Local legislators call for Port Authority to implement emergency low-income fare program

click to enlarge Local legislators call for Port Authority to implement emergency low-income fare program
CP photo: Lisa Cunningham
A Port Authority bus in Downtown Pittsburgh
While Allegheny County has moved into its green phase of reopening, many Pittsburghers are still feeling the financial hardship brought on by the pandemic. Even a small expense, like bus fare, can be unaffordable for people who have lost jobs or wages during the past few months. On Tue., June 23, a group of local representatives called for Port Authority to immediately implement a low-income fare program. This would allow riders with an EBT card to board the bus for free by showing their card throughout the rest of the pandemic.

A press release notes that this would also help reduce the possibility of COVID-19 transmissions by minimizing cash transactions and crowding at the front of the bus. For the first few months of the pandemic, Port Authority eliminated front-door boarding, effectively making the buses fareless. Port Authority began collecting regular fares on June 8, after Allegheny County entered the green phase.

"Many of our fellow community members, especially those working in essential industries and on the frontline of the pandemic, rely on public transportation to reach their employment. The devastation that has resulted from the COVID-19 pandemic is both social and economic," said Allegheny County councilor at-large Bethany Hallam in a press release.

Hallam introduced the motion at a council meeting on June 23. The motion passed,  though several councilors pointed out that it's not a mandate, as the council does not have the power to mandate actions from Port Authority.

In an open letter addressed to the Port Authority board, Port Authority CEO Katharine Kelleman, and county executive Rich Fitzgerald, more than a dozen local legislators called for the implementation of the low-income fare program.
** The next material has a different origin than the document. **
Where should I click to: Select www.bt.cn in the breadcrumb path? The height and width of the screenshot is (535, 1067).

The letter notes that since Port Authority first made rides fareless in March, unemployment claims jumped from around nearly 13,000, to over 100,000.
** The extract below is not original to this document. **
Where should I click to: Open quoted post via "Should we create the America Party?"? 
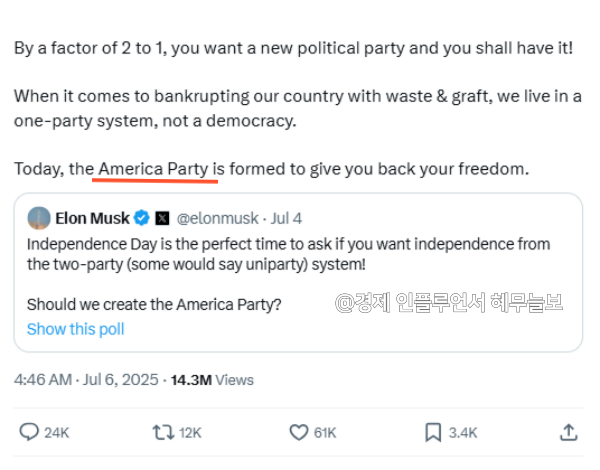154,305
"Other public agencies have taken steps to address COVID-19’s economic fallout by suspending evictions and foreclosures, by expanding food distributions, by implementing utility shutoff moratoriums, and by expanding healthcare access," states the letter. "Public transit is as vital to life as these other services, and having fares become a barrier to food, healthcare, or job access would have catastrophic consequences for our communities and economy."

The letter is cosigned by 18 legislators, including Hallam, state Reps. Ed Gainey (D-East Liberty), Sara Innamorato (D-Lawrenceville), Summer Lee (D-Swissvale), city councilor Deb Gross (D-Highland Park), and state Sens. Jay Costa (D-Forest Hills) and Pam Iovino (D-Mt. Lebanon).

The letter also notes that if a low-income fare program is not implemented, "many riders who cannot afford to pay full fares will not generate fare revenue for the Port Authority" because they will not be able to ride the bus at all, "even as Port Authority maintains the same costs for operations."

This motion comes after local advocacy group Pittsburghers for Public Transit called for Port Authority to implement a low-income fare program at a Port Authority board meeting on May 29.

Port Authority spokesperson Adam Brandolph told Pittsburgh City Paper earlier this month that Port Authority does not have any immediate plans to make fare changes.